[BEGIN Exercise data]
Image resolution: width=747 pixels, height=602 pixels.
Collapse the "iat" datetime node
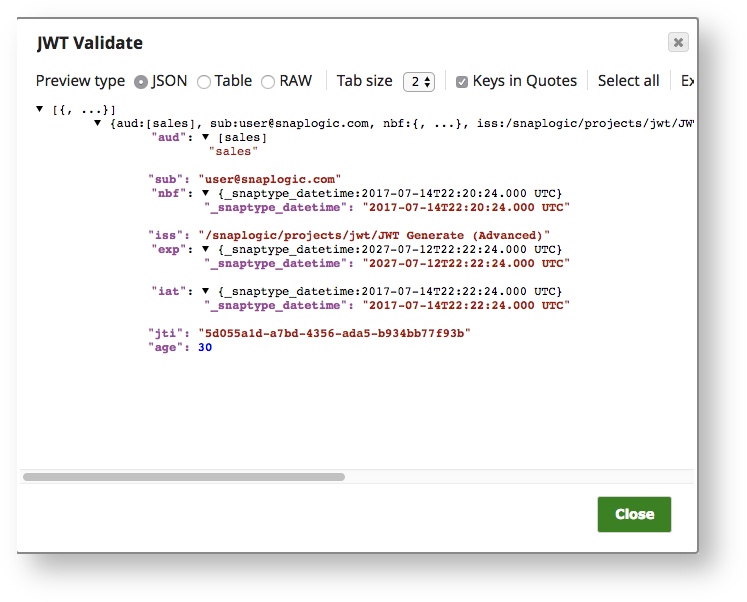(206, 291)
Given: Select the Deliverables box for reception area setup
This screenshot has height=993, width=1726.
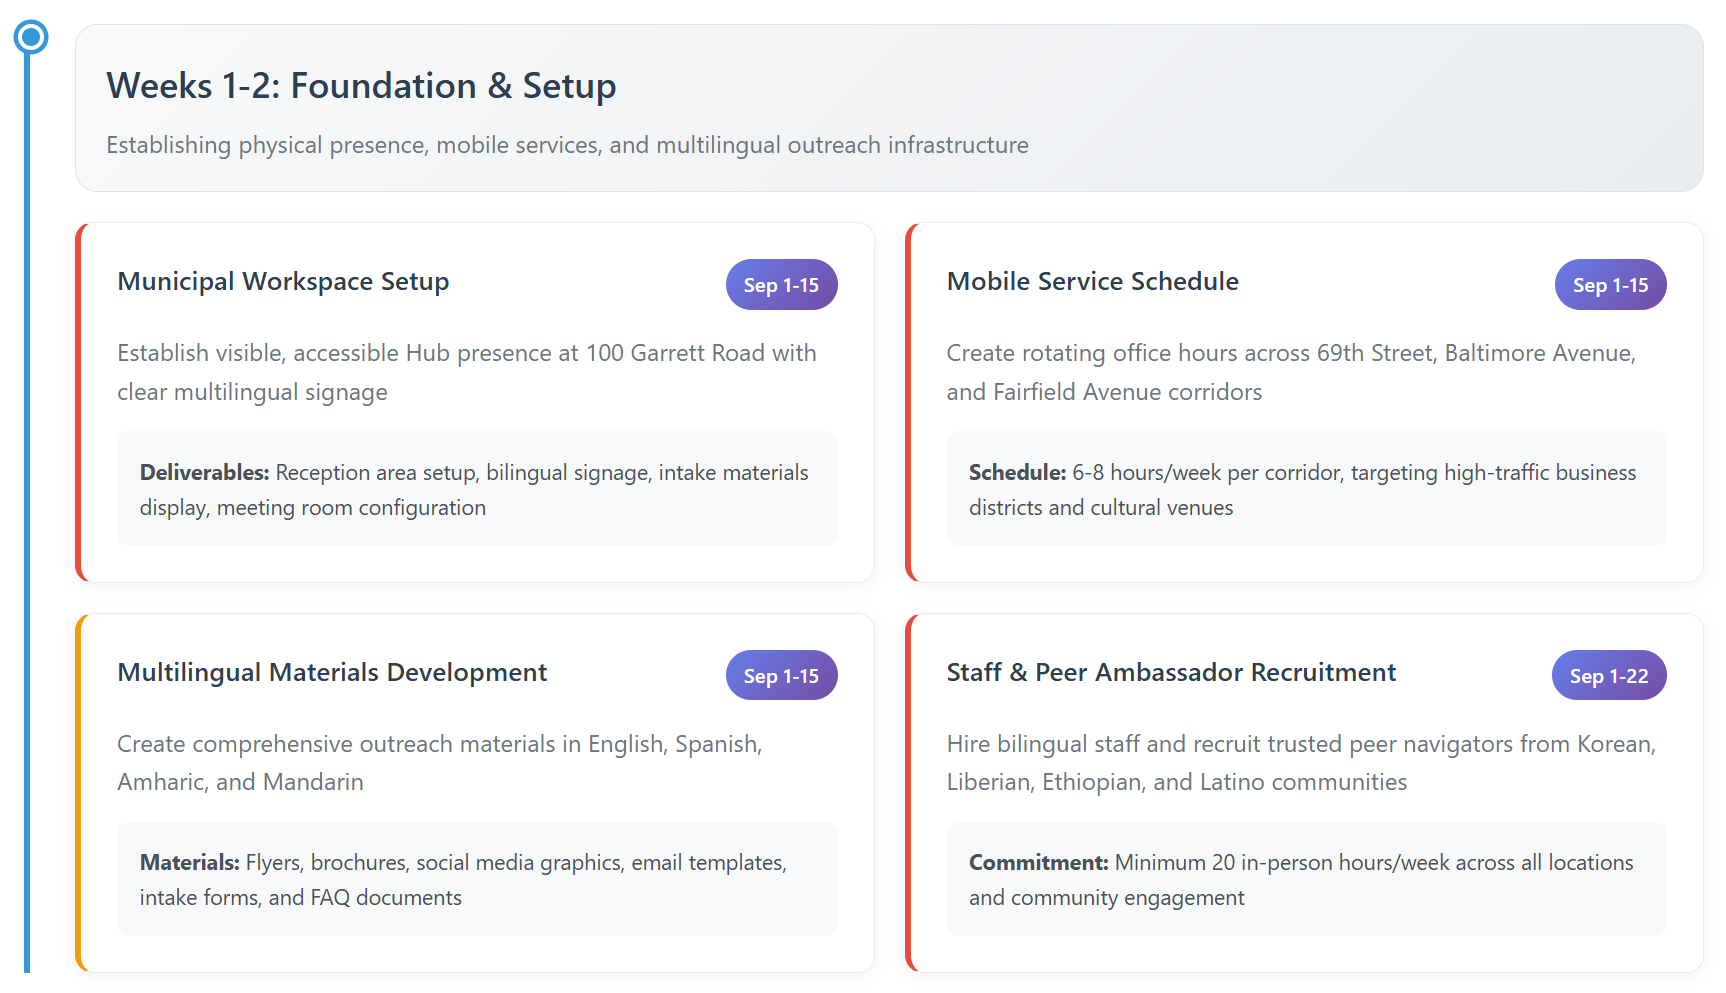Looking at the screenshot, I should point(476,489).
[END Exercise data]
[BEGIN Exercise data]
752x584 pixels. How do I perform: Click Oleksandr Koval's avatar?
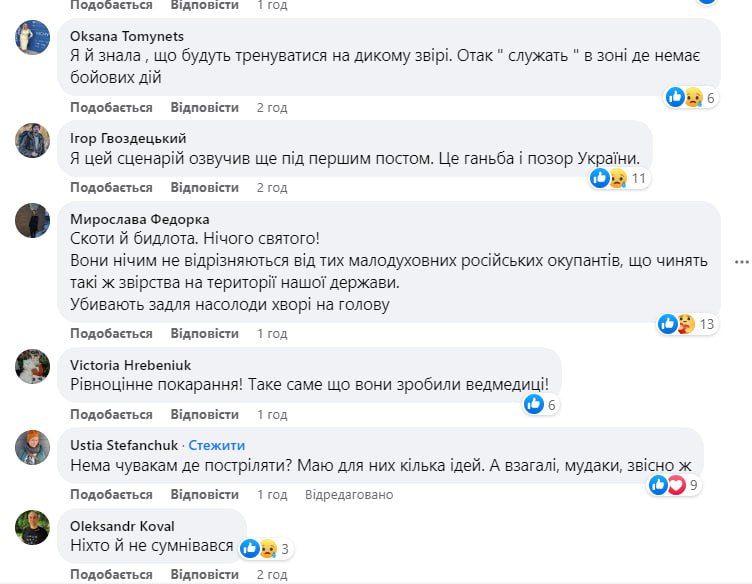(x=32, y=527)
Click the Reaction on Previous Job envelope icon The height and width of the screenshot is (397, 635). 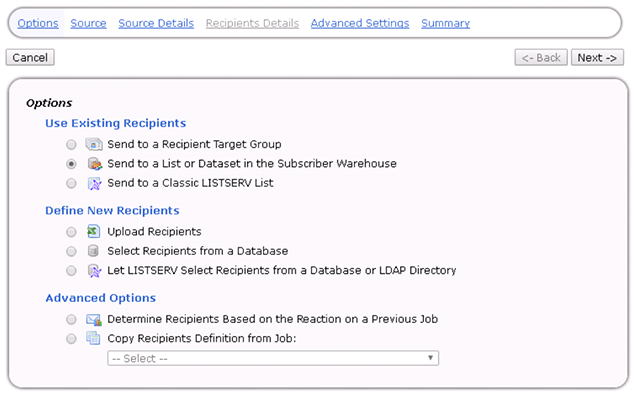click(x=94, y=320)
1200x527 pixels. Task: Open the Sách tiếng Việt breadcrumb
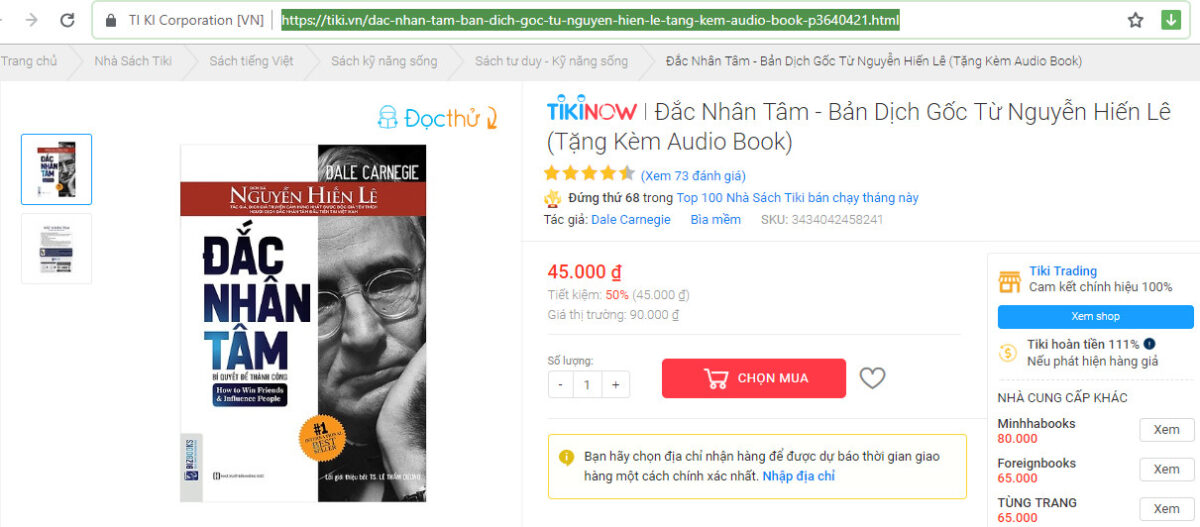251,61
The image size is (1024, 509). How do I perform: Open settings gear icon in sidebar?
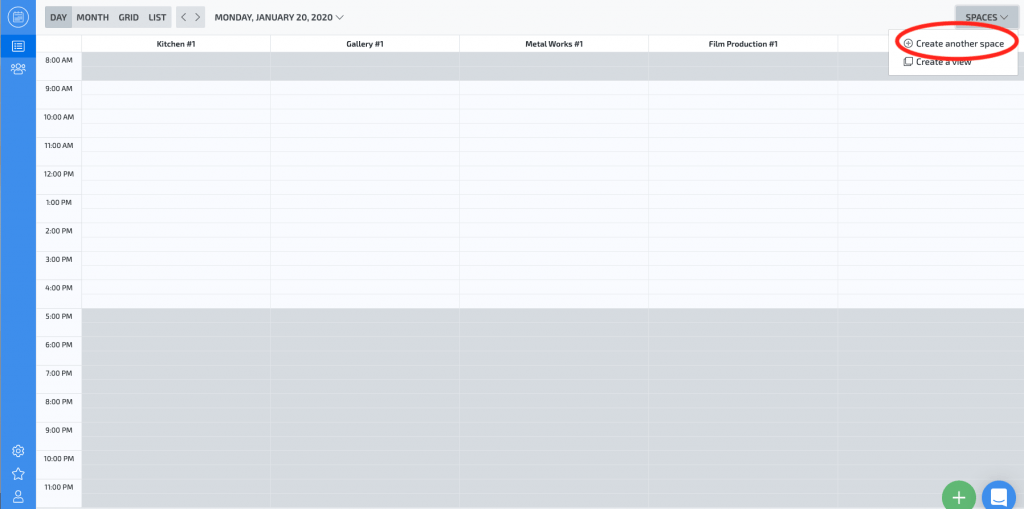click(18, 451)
[END Exercise data]
Description of the task ::
Substitute "Milestones" for "Deliverables" in the listing lines between the line holding "Image resolution: width=747" and the line holding "Looking at the", inclusive. Give back only those lines with nothing else changed, and leave the pictures out.

Task result ::
Image resolution: width=747 pixels, height=602 pixels.
Collapse the "iat" datetime node
(206, 291)
Given: Select the Milestones box for reception area setup
This screenshot has height=993, width=1726.
Looking at the screenshot, I should point(476,489).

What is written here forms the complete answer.